Two of the Varangians broke away and crossed to the stables. One dismounted, unsheathed his axe, and pushed through the unlocked door. Weeds grew around it, I saw — as indeed across much of the open ground.

I motioned Father Gregorias forward. ‘Is this the place? The place where the monk and the Bulgars brought Thomas?’

I hardly needed the answer. The way that the boy’s shoulders hunched forward as we saw the house, that his knuckles whitened around the rim of the saddle, told me everything.

‘Empty, Captain.’ The two Varangians were walking back from the stables. ‘It’s been completely swept out.’

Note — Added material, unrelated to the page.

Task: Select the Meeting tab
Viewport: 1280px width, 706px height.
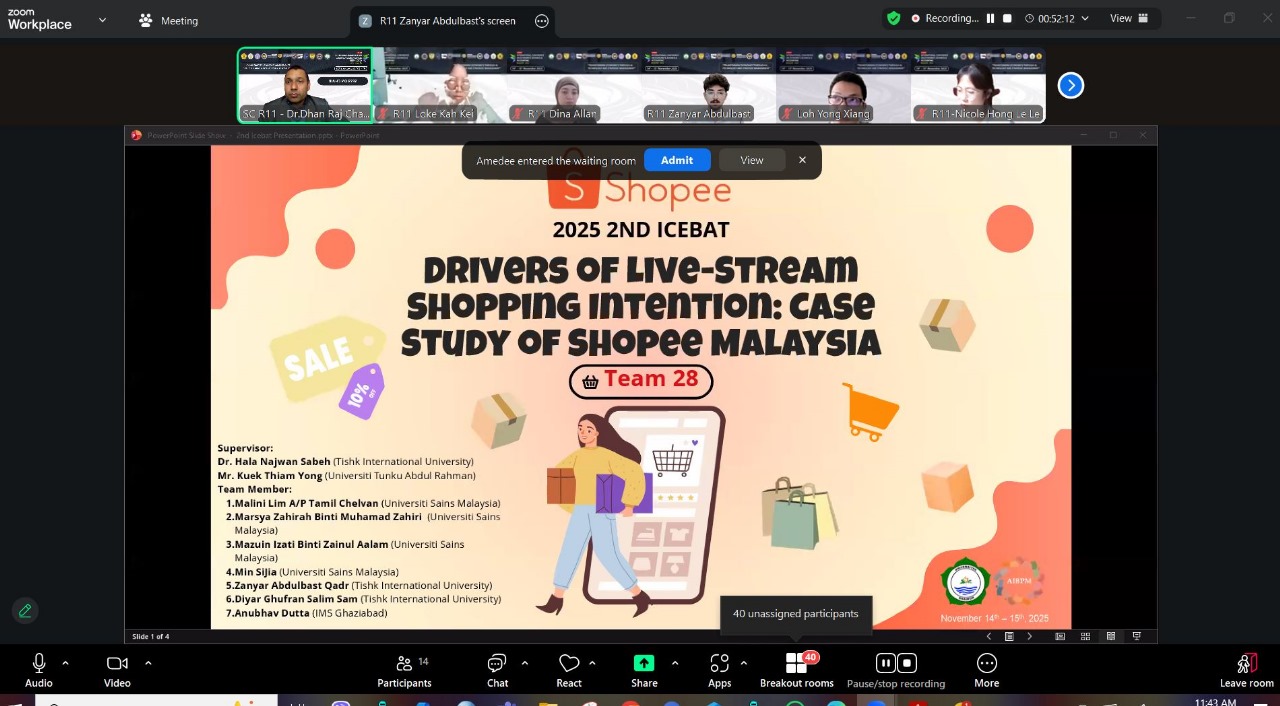Action: point(169,20)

We continued towards the house. It must have taken a Heraklean effort to erect it in this remote place, and you might have thought that whoever did so would have troubled himself to maintain it. But the closer we came, the more derelict it appeared. Ivy and creepers grew up its walls, and the glass in its windows was broken. The plaster was mottled and cracked; in some places it had peeled away completely to reveal the dull brickwork underneath. A short flight of steps led up to the arch of the main doorway, but there too the marble was chipped away, uneven.

Sigurd slid off his horse and threw the reins to one of his men.

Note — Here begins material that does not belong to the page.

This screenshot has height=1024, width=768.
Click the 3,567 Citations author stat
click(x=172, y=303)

‘Was this the place where you came?’ he asked the boy.

Thomas nodded.

‘Were any others here?’

‘Only those he came with,’ translated the priest. ‘The monk, and the four Bulgars. Otherwise the house was as abandoned as it is now.’

‘We’ll judge how empty that is when we’ve seen it.’ Sigurd lifted his axe and thumped the butt against the wooden door. It resounded with a low rumbling, ominous in those lonely surroundings, but did not open.

Sigurd tried the handle, a brass knob shaped like a howling boar. It gave readily.

‘Did you see the monk lock the door when he left?’ I asked, alive to any clue that it might have been occupied since. But the boy did not remember.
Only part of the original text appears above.